Proposed Alternatives

There are a number of alternatives to the traffic light, as proposed by Menlo Park

1. Do not allow left turns at the Hillview School Driveway Exit (on Elder)

Left turns always take longer and are much more likely to cause traffic. Case in point: UPS eliminated left turns from it’s delivery routes years ago and saves millions of dollars due to increased efficiency. This solution would be very beneficial to drivers coming to Hillview School during pick-up and drop-off rush hour. Plus, this solution helps keep the traffic flow more consistent. Ultimately, fewer left turns will mean less traffic congestion in the neighborhood.

This solution could be implemented with a ‘no left turn’ sign at the exit of the school during peak school drop-off/pick-up hours.  Better yet, the school could eliminate any chance of left turn violation by simply working this traffic flow into their driveway exit curbs. Strategically placing a few feet of curb is all that would be needed to prevent drivers from breaking the rules of the road.

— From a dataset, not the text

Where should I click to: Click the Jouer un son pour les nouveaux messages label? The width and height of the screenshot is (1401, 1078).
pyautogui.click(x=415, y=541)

2. Do not allow left turns at Elder & Santa Cruz Intersection

Similarly, installing a no left turn only in effect during school pick-up and drop-off is another viable, low-cost solution. This type of traffic management tactic is widely in San Francisco and many other major cities across California. This would prevent nasty back-ups in traffic and keep more drivers moving at a fraction of the cost of installing a traffic light.

The other obvious benefit of this no left turn sign, is that it actually targets the source of traffic that is causing the overall congestion at Elder & Santa Cruz. During the other 23 hours of the day Elder is rarely used, whereas Santa Cruz is always a main thoroughfare for Menlo Park residents. In absolute terms, the proposed traffic light would negatively impact more drivers than it would actually help.

3. Encourage walking, bicycling, and using public transportation

This truly gets at the heart of the issue: investing in personal health and  environmental awareness would improve our community as a whole.  Children would benefit from regular exercise, while the neighborhood would see a decrease in traffic and pollution.

Other communities are already working towards similar solutions. Sequoia Healthcare District is government organization currently working with many San Mateo school districts on campaigns to promote health awareness for children – ranging in issues from insurance and healthy lifestyles. One of their district programs is encouraging students to walk to school.